В голосе кучера теперь зазвучали вызывающие нотки, из чего Клим сделал вывод: львовские извозчики от киевских мало чем отличаются. Тоже не слишком обращают внимания на чины. Хотя сам он в Киеве не имел такого большого чина, чтобы перед ним ломали картузы городские «ваньки»[17]. Решил промолчать, заводиться с первым попавшимся не собирался.

Но новый знакомый не унимался:

— Знаете, шановний, сколько Захар Гнатишин тут работает? Ей-богу, еще трамваи, гром их побей, не ходили! Вот эта красота была только в задумках, — бесцеремонно ткнул в сторону вокзального здания. — Ее же у меня на глазах возводили!

— Захар Гнатишин — это ты, как я понимаю?

— Рекомендую! — Извозчик шутовато преподнес "казанка". — Так вот, шановний, я тут, на этом месте, стою столько, сколько не всякий человек в наше время проживет. Или я не знаю, когда, откуда и какие поезда приходят во Львов ежедневно? Немецкий с этим всем изучил, пассажиров привлекать. Как вы думали? Приехал человек, скажем, из Вены. Слышит знакомую речь. Конечно, пойдет ко мне пассажиром. Без этого никак, шановний. Так куда изволите ехать? По делам тут? Тогда надо в отель. Очень советую «Жорж»[18], довезу с ветерком. Моргнуть не успеете, как там будем.

— Издеваешься? А ну, как я пересяду?

— Да никуда вы не пересядете, — отмахнулся Захар. — Сейчас моя очередь везти. У нас тут такой порядок. Договорились не отбивать пассажиров друг у друга. Раньше такого не водилось за нашим братом. Как пустили трамвай, пришлось объединяться.

— Почему?

— Конкуренция, знаете такое слово? Пожилые люди, особенно женщины, этот трамвай сразу невзлюбили. Был случай, в газетах даже писали, когда одна почтенная дама повернулась к нему спиной и показала, что даже в батярской компании вслух не скажешь.
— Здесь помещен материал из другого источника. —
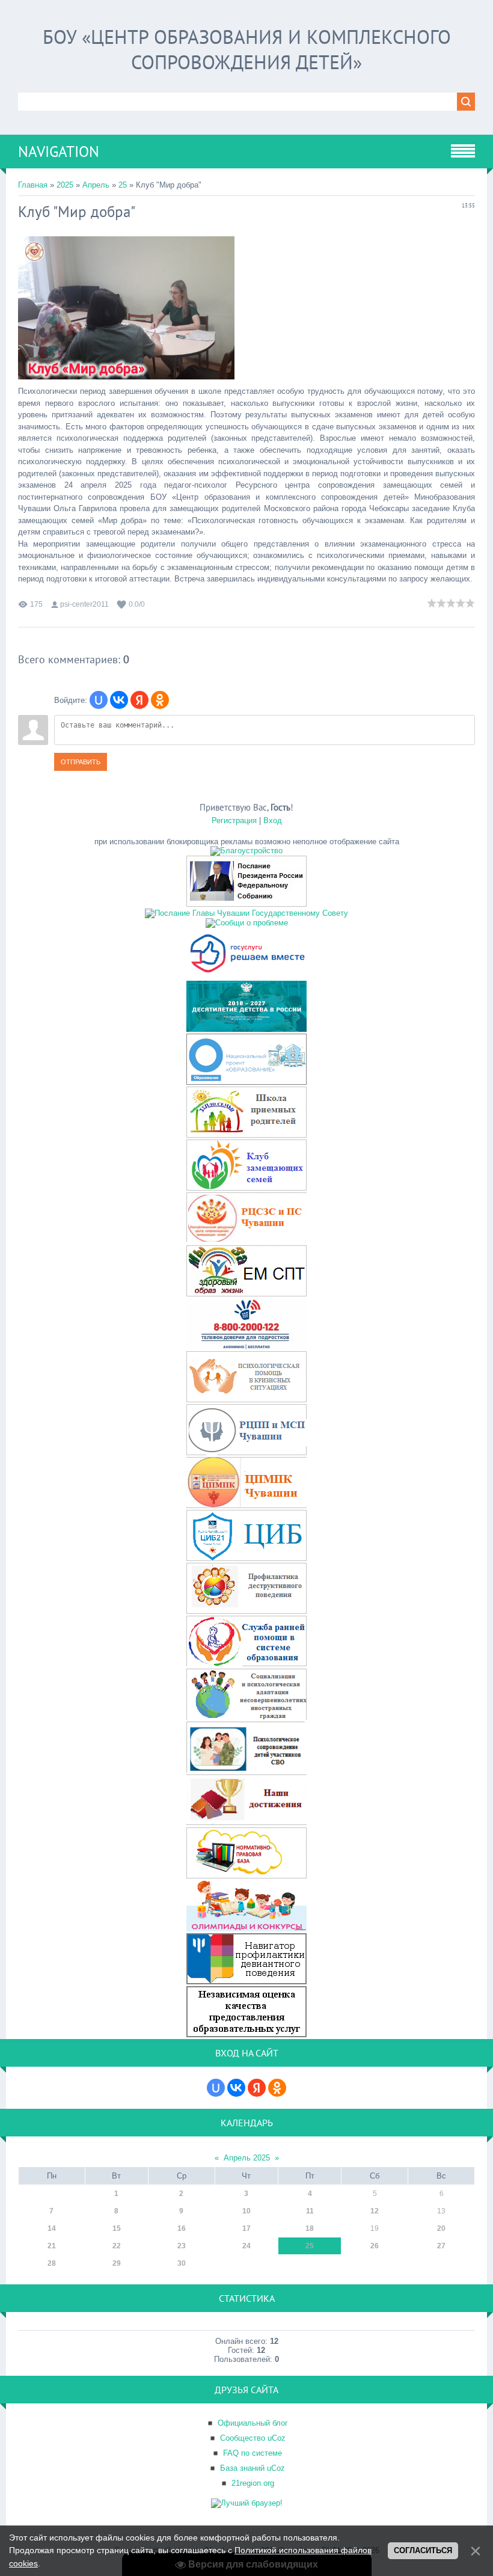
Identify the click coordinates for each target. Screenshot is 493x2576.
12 (374, 2211)
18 (309, 2228)
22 (116, 2246)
А уж как здешние батяры за языком не следят, то должны знать! Но те, кто моложе, говорят — это прогресс! — Захар многозначительно поднес пальца вверх. — Поэтому трамвайщики у нас пассажиров таки отбирают. Договариваться надо — не драться, как раньше, не отпугивать клиентов. Вежливо стоять и ждать свою очередь.

— И я не могу пересесть?

Извозчик покачал головой.

— Никто вперед меня с места не двинется. Так как, до «Жоржа»? Или лучше другой отель, того же уровня, потому что в "Жорже " сейчас неуютно. Что-то там достраивают.

В животе Кошевого предательски забурчало.

— Вижу, ты тут все знаешь, — начал издалека. — На самом деле просто сейчас отель мне не нужен. Приехал в гости к давнему приятелю. Живет он на улице Лычаковской, это далеко отсюда?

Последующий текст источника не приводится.